On the electromagnetic spectrum, the terahertz (THz) frequency range lies between radio waves and infrared waves and shares the characteristics of both. Like radio waves, THz-waves can pass through a wide variety of materials, including plastics, ceramics, and papers. THz-waves can also be guided using mirrors and lenses, like infrared waves. Additionally, a large number of materials have unique absorption characteristics, e.g., a fingerprint spectrum, at THz frequencies.
We are working on the development of high power THz wave sources to realize many applications using such unique characteristics as shown below.
Development of high-power THz wave sources
injection-seeded THz wave parametric generator
The injection-seeded terahertz (THz) parametric generator (is-TPG) is one of the most high-power single-longitudinal mode THz-wave source. Our system is less influenced by scattering, refraction, and multiple reflections by samples because it is a narrow-linewidth source, and the detection area of the THz parametric detector is large. Thus, it is suitable for nondestructive inspection of practical samples in the real world. And recently, we have focused our efforts on a real-time measurement system using a multiwavelength is-TPG, which gives rise to numerous potential applications, given the significantly shorter measurement times.

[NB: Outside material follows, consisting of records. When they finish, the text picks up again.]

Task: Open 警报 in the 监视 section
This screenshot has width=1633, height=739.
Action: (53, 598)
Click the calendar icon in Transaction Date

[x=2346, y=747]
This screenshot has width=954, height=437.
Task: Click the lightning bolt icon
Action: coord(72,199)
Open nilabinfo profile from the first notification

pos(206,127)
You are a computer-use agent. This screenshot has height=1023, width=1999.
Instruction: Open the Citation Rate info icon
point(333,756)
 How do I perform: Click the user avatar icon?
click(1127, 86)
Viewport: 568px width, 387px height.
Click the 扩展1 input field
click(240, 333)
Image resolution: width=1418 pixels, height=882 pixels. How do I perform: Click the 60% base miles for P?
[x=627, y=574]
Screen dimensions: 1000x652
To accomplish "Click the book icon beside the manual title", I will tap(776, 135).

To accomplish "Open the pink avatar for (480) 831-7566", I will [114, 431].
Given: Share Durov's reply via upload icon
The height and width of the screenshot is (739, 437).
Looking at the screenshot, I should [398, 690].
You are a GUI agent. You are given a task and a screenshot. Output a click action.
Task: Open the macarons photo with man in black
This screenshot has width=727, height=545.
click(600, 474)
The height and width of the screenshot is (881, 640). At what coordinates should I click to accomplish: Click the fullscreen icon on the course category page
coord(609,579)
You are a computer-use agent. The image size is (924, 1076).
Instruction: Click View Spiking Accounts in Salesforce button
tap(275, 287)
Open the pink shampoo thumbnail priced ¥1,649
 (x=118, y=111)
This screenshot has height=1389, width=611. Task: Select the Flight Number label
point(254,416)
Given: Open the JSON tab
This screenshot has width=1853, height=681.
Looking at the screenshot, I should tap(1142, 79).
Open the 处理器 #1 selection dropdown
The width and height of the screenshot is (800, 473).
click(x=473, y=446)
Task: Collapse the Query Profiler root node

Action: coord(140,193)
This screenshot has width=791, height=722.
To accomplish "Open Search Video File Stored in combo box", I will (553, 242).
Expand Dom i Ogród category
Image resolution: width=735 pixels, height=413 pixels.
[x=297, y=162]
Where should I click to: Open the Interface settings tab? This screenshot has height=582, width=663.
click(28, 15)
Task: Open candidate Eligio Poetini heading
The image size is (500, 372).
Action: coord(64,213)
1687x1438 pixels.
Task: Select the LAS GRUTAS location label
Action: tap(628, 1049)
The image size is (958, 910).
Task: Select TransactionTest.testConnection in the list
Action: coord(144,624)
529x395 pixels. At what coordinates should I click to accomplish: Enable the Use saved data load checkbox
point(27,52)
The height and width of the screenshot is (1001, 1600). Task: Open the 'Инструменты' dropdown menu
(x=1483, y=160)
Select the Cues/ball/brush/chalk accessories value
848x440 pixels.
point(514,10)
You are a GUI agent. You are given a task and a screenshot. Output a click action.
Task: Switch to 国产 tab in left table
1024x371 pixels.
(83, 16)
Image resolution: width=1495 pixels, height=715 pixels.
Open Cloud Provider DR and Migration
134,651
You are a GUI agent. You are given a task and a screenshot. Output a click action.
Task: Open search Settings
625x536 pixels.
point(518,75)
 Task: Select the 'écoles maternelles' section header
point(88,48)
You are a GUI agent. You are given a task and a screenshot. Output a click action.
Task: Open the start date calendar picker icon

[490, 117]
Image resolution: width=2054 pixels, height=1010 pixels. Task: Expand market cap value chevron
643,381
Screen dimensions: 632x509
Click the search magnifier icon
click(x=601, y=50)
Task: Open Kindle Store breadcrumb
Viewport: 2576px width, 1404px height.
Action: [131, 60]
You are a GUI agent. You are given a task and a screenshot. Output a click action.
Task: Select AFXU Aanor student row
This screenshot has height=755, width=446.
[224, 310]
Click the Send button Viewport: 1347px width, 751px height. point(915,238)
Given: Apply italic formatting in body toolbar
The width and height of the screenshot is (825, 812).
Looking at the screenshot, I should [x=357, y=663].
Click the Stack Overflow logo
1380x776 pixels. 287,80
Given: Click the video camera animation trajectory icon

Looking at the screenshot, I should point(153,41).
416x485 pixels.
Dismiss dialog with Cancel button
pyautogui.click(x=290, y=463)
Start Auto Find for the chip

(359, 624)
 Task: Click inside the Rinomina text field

- K. Murate and K. Kawase, “Perspective: Terahertz wave parametric generator and its applications,” Journal of Applied Physics, vol. 124, no. 16, p. 160901, Oct. 2018.
- K. Murate, S. Hayashi, and K. Kawase, “Multiwavelength terahertz-wave parametric generator for one-pulse spectroscopy,” Appl. Phys. Express, vol. 10, no. 3, p. 032401, Feb. 2017.
THz wave generation from LiNbO3 wave guide
When combined with a nonlinear waveguide crystal, Cherenkov phase matching allows for highly effective generation of high power and broadband terahertz (THz) waves. Using a ridged Lithium Niobate (LiNbO3) waveguide coupled with a specially designed silicon lens, we successfully generated THz waves with intensity of approximately three orders of magnitude stronger than those from conventional photoconductive antenna. The broadband spectrum was from 0.1 THz to 7 THz with a maximum dynamic range of 80 dB. The temporal shape of time domain pulse is a regular single cycle which could be used for high depth resolution time of flight tomography.
Applications using our system
Non-destructive drug inspection in thick materials
In 2003, we reported the first-ever development of a spectral imaging system for illicit drugs detection using a terahertz (THz) wave parametric oscillator (TPO) [K. Kawase et al., Opt. Exp. 11(20), 2549 2003]. The system has a dynamic range below four orders of magnitude, which enables it to identify reagents only through thin envelopes using spectral imaging. Recently, we succeeded in developing a high power and high sensitivity THz wave spectral imaging system using injection-seeded THz parametric generation and detection. A dynamic range in excess of 80 dB has been obtained, which is much higher than that of the 2003 system. In this study, the new spectral imaging system successfully identified reagents through thicker material than the thin envelopes used previously.
- M. Kato, S. R. Tripathi, K. Murate, K. Imayama, and K. Kawase, “Non-destructive drug inspection in covering materials using a terahertz spectral imaging system with injection-seeded terahertz parametric generation and detection,” Optics Express, vol. 24, no. 6, p. 6425, Mar. 2016.
Terahertz wave three-dimensional computed tomography
We demonstrated a high dynamic range, three-dimensional (3-D) terahertz (THz) wave computed tomography system by an is-TPG and ultrasensitive THz parametric detector. As an illustration, we obtained 3-D computed tomographic images of strong absorbed samples, that demonstrates the potential applications of our imaging system in non-destructive testing and evaluation of industrial products.
- S. R. Tripathi, Y. Sugiyama, K. Murate, K. Imayama, and K. Kawase, “Terahertz wave three-dimensional computed tomography based on injection-seeded terahertz wave parametric emitter and detector,” Optics Express, vol. 24, no. 6, p. 6433, Mar. 2016.